Intensamente humano, autêntico lírico que gostava de expressar o lado encantador da vida, como mostra em várias passagens de “Os olhos azuis de D. Alina”; com a alma triste pelo que percebeu na figura de Jacinto de Gouveia, um tocador de piano no cabaré de Ilhéus, que fumava cachimbo inglês e usava cachecol, na cidade atlântica de clima tropical, vivendo pobremente, e que, na última vez que viu o cronista, pediu-lhe que trouxesse do Rio a partitura do poema sinfônico Finlândia, de Sibelius; irônico como pede o assunto em Um comedor de vidro”; alegre com os lances aguerridos da pelada, vista da janela, quando então se revoltou com o adulto que quis interrompê-la, depois aceitou o convite dos meninos e foi pegar no gol.

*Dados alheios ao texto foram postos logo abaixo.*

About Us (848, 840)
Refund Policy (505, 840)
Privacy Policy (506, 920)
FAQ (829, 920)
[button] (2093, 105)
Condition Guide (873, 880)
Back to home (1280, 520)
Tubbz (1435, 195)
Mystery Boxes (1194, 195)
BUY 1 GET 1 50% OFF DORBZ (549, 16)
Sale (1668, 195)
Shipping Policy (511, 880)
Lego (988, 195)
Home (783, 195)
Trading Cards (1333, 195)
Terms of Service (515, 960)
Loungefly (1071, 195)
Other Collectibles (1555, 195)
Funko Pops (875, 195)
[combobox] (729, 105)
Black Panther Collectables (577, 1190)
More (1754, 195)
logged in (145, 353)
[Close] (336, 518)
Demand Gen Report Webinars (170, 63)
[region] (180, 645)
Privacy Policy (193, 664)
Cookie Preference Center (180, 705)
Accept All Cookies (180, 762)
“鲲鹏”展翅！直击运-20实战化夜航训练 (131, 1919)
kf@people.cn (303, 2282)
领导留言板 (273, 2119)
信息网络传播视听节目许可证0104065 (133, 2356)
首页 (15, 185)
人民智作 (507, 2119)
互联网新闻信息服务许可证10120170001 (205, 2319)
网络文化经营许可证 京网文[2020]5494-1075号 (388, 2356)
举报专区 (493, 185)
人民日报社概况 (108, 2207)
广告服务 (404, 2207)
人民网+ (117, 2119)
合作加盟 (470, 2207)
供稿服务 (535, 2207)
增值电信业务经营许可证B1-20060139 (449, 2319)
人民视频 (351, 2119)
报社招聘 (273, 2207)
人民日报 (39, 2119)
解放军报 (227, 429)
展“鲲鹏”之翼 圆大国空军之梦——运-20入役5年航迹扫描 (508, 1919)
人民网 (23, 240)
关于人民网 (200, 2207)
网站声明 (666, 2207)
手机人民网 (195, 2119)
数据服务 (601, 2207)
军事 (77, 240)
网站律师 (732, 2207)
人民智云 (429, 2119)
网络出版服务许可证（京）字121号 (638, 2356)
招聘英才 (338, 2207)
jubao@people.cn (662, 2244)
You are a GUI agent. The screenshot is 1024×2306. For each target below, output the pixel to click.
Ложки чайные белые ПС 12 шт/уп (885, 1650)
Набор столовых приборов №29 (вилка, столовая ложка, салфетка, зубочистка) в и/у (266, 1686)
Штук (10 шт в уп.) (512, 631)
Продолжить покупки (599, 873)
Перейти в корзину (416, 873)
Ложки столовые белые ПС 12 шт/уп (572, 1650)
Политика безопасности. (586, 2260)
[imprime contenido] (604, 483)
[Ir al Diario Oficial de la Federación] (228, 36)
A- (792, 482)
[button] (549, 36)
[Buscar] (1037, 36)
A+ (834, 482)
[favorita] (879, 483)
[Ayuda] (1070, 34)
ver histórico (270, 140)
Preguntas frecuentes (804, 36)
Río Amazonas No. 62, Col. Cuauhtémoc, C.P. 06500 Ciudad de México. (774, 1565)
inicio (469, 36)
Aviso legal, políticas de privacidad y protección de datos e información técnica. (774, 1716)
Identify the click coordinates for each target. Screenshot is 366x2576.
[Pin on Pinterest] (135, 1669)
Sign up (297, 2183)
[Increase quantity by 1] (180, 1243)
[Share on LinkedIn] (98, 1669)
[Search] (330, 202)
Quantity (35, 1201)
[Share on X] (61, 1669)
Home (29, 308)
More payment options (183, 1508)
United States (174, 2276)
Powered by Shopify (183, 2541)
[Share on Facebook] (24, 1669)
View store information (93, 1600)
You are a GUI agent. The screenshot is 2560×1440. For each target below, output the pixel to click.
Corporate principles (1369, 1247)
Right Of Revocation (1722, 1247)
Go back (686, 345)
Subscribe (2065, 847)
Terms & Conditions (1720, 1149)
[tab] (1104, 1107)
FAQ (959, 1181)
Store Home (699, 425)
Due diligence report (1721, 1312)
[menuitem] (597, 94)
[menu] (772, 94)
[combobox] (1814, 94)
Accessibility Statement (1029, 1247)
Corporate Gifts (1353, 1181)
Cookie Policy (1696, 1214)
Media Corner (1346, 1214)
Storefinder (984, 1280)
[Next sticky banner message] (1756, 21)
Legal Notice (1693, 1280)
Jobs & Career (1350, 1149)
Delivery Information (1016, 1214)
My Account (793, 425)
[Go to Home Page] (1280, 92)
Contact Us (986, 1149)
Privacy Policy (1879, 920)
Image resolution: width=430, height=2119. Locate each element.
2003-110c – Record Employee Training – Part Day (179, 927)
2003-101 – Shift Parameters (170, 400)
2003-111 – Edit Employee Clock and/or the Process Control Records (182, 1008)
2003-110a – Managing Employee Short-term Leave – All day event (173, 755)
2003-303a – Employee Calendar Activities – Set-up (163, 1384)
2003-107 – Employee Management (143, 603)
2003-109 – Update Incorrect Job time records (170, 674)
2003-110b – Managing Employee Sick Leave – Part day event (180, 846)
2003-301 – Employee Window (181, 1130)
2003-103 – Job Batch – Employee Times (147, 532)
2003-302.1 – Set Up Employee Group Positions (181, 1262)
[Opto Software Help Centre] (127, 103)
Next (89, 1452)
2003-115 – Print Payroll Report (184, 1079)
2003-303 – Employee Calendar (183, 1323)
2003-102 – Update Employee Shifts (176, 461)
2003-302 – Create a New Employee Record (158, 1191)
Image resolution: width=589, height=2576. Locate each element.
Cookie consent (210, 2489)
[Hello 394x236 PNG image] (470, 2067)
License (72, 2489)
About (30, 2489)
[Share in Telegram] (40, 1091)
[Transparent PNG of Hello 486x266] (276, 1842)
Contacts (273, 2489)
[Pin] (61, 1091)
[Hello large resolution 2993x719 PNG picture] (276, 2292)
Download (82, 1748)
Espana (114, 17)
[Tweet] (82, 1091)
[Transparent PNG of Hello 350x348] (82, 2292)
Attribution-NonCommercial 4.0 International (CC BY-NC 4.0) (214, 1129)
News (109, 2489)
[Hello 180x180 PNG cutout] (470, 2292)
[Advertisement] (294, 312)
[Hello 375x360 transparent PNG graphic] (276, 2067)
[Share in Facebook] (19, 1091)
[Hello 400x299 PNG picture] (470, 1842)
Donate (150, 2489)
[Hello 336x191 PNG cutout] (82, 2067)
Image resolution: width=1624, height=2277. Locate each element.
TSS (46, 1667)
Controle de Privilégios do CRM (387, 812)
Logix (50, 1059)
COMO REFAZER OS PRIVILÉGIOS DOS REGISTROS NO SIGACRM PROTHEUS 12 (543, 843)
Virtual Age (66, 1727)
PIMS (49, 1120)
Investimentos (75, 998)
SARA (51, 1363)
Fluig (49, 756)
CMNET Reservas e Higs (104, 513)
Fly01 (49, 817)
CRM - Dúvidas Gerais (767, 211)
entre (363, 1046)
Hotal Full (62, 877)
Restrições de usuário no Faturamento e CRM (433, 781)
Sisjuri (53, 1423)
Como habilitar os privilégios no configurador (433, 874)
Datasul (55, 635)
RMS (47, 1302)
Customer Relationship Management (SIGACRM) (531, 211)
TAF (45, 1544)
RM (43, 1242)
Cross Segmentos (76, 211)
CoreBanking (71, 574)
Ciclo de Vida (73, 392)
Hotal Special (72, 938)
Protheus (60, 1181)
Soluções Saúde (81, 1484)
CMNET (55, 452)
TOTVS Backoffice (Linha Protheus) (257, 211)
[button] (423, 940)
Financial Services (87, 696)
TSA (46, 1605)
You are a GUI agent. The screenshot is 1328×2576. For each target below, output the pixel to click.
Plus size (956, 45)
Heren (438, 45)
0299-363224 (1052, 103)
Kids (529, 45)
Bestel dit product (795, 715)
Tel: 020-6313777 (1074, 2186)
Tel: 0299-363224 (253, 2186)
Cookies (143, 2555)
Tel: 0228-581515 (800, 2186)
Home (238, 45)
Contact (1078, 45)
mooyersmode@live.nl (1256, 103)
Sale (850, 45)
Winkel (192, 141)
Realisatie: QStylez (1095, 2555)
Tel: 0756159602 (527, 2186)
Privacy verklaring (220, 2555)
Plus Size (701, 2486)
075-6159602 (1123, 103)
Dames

Com uma capacidade de falar de modo simples e, ao mesmo tempo, sedutor e culto, de gesto solidário e terno, o tempo não quis que esse amanuense da palavra vivesse mais anos aqui entre os humanos. Foi-se embora aos 48 anos. Tivesse mais tempo para esbanjar seu talento verbal, certamente teria posto numa festa demorada da vida mais riso, fraternidade, esperança e sonho, companhias necessárias, ontem como hoje. Haveria mais leitura desses momentos fotográficos que ele registrou no teclado da sua máquina portátil Remington, levada para ser usada onde estivesse, em Hong Kong ou Paris. Mais escuta sensível dos seres humanos haveria, graças a um senhor gordo, com alma de menino, um relógio de cordas suaves no peito, cujos ponteiros costumavam marcar como poesia os passos da existência. Mais divulgado, em seu brinquedo preferido, a crônica, ensejaria minutos de delícia às novas gerações.

CRÔNICA DE ARTUR DA TÁVOLA SOBRE FERNANDO LEITE MENDES
(fonte: https://wilsonleitemendes.blogspot.com/p/fernando-leite-mendes.html):



COPACABANA ACENDE VELAS
Crônica de Fernando Leite Mendes publicada no Correio da Manhã de 29 de setembro de 1964


As igrejas de Copacabana são poucas, porém sinceras. A titular, que é a de Nossa Senhora de Copacabana, propriamente dita, está sob ameaça de se transformar num imenso edifício-hotel, com campo de pouso de helicópteros no terraço. O heliporto em cima e uma capela substituta na base, como se, afinal, não fosse a fé a base de tudo e o heliporto milenar de todos os anjos.

Mas há uma que fica à porta do bairro, sentinela escandalizada diante da veemência dos motoristas todos que invadem o Túnel Novo, em busca da velha praia.

É a Igreja de Santa Terezinha do Menino Jesus, pureza de templo feio, de linhas duras e pouca arquitetura,[1] postada à entrada do universo da Zona Sul, urbi et orbi de muito menos pecado do que todo mundo supõe.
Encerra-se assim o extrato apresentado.